__Document excerpt__.

Re: Help: setting hbase row timestamp in phoenix upserts ?

Posted by James Taylor <ja...@apache.org>.

I think the answer is PHOENIX-4552. There's an outline of the work involved
on the JIRA. I think passing through data like that for hints would get
unwieldy quickly.

On Tue, Jul 10, 2018 at 1:31 PM, Pedro Boado <pe...@gmail.com> wrote:

> Hi guys, just a refloat from the @user list.
>
> May it be of interest having this functionality for defining HBase
> timestamps in a per row basis as part of an UPSERT VALUES?
>
> For a table defined as
> CREATE TABLE T0001 ( k VARCHAR PRIMARY KEY, v INTEGER)
>
> Allow a hint to extract and override hbase put timestamp through a
> "virtual" column?
> UPSERT /*+ ROW_TIMESTAMP(ts) */ INTO T0001(k,v,ts) VALUES
> ('a',1, 1531253959043)
>
> If the column existed and had appropiate type it would also be populated
> with the same value.

__Set exercise 1__. List the column names given in parentheses after the table name in the UPSERT statement in the forum post.

Word and item position data:
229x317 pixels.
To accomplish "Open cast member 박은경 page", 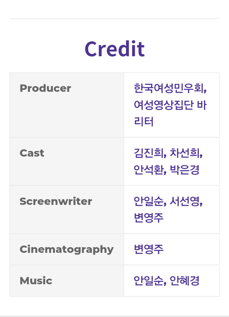I will pyautogui.click(x=184, y=170).
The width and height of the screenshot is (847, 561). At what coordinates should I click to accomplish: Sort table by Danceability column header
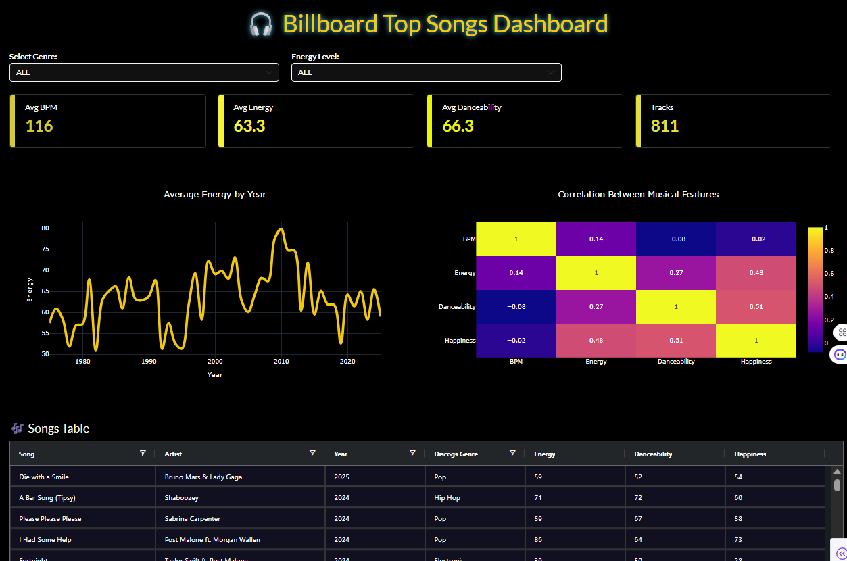coord(653,454)
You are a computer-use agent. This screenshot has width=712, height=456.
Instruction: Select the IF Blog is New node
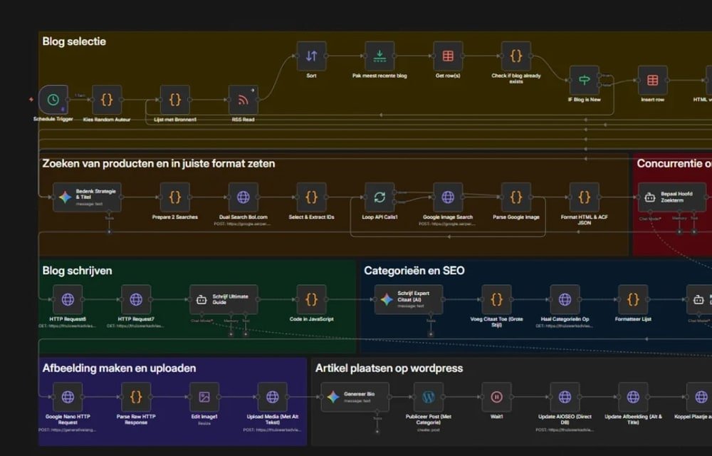[585, 80]
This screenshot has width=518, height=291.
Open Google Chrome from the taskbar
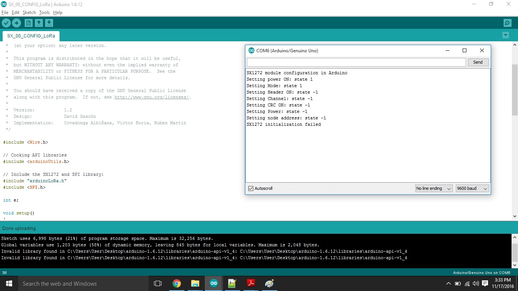177,283
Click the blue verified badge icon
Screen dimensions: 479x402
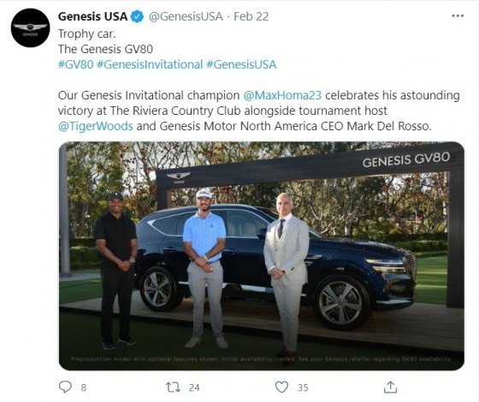pyautogui.click(x=138, y=16)
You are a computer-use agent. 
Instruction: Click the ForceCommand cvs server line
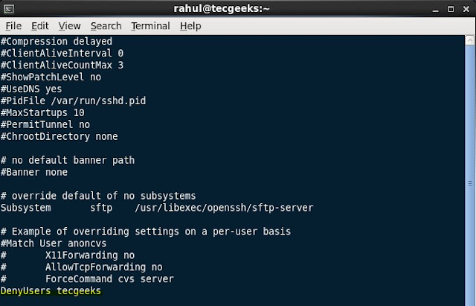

__Set exercise 2__. Lay out every line of the records from the one containing "The width and" down to the end of the records as a Markdown table with the columns Row and Line, skipping blank lines. Leave the pictures out of the table.

__Written solution 1__. k, v, ts

__Written solution 2__.
| Row | Line |
|---|---|
| 1 | The width and height of the screenshot is (847, 561). At what coordinates should I click to accomplish: Sort table by Danceability column header |
| 2 | coord(653,454) |
| 3 | You are a computer-use agent. This screenshot has width=712, height=456. |
| 4 | Instruction: Select the IF Blog is New node |
| 5 | [585, 80] |
| 6 | This screenshot has width=518, height=291. |
| 7 | Open Google Chrome from the taskbar |
| 8 | 177,283 |
| 9 | Click the blue verified badge icon |
| 10 | Screen dimensions: 479x402 |
| 11 | pyautogui.click(x=138, y=16) |
| 12 | You are a computer-use agent.  |
| 13 | Instruction: Click the ForceCommand cvs server line |